### The input:
****

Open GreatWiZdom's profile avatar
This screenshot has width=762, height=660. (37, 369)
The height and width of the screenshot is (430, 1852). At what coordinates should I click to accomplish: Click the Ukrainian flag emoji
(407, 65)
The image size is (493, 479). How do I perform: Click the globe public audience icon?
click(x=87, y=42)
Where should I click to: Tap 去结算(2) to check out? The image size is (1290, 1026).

****

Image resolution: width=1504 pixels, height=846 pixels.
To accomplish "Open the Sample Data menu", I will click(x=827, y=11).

****

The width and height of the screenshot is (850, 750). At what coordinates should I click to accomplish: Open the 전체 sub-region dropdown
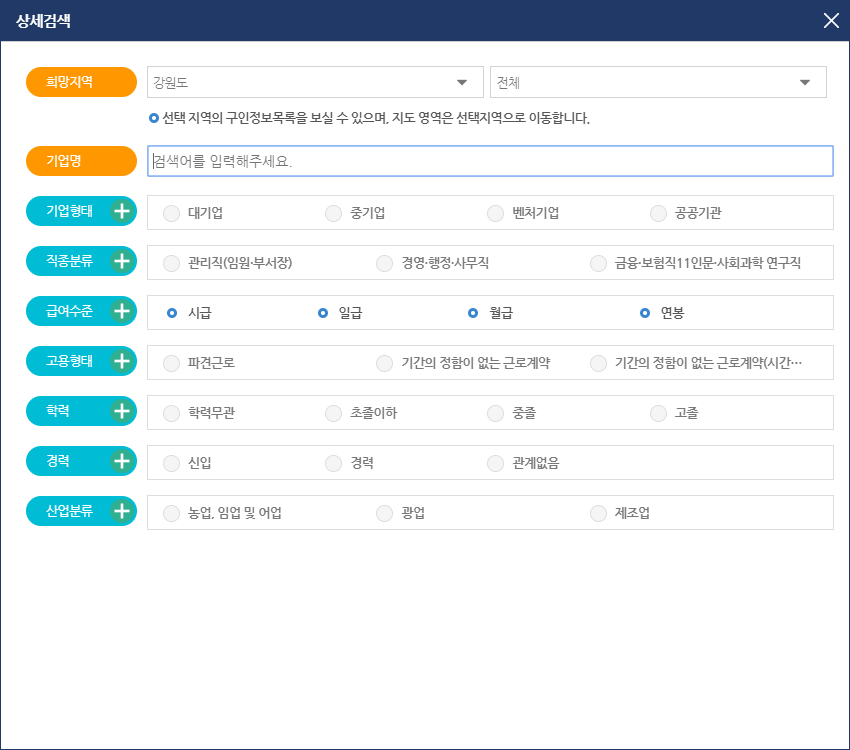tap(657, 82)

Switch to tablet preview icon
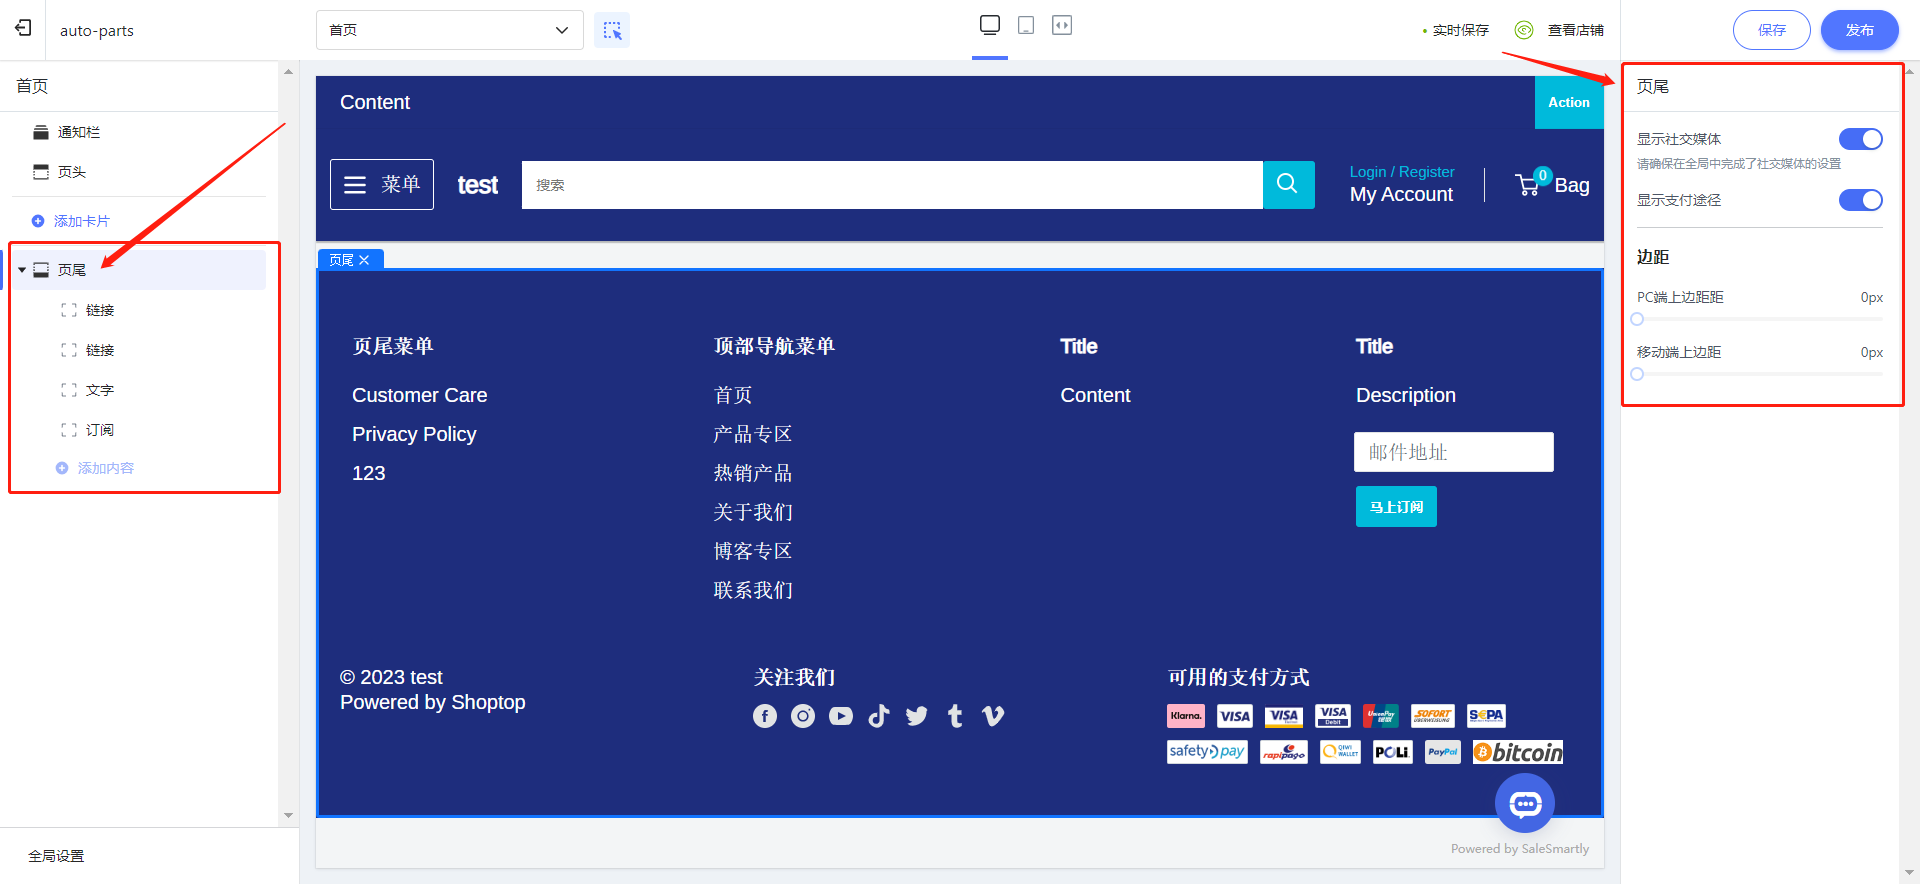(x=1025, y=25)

****

### What the task requires:
From the data above, return every line from the line that has "The height and" up to and including the line that has "Where should I", exactly.

### Solution for this problem:
The height and width of the screenshot is (430, 1852). At what coordinates should I click to accomplish: Click the Ukrainian flag emoji
(407, 65)
The image size is (493, 479). How do I perform: Click the globe public audience icon?
click(x=87, y=42)
Where should I click to: Tap 去结算(2) to check out? The image size is (1290, 1026).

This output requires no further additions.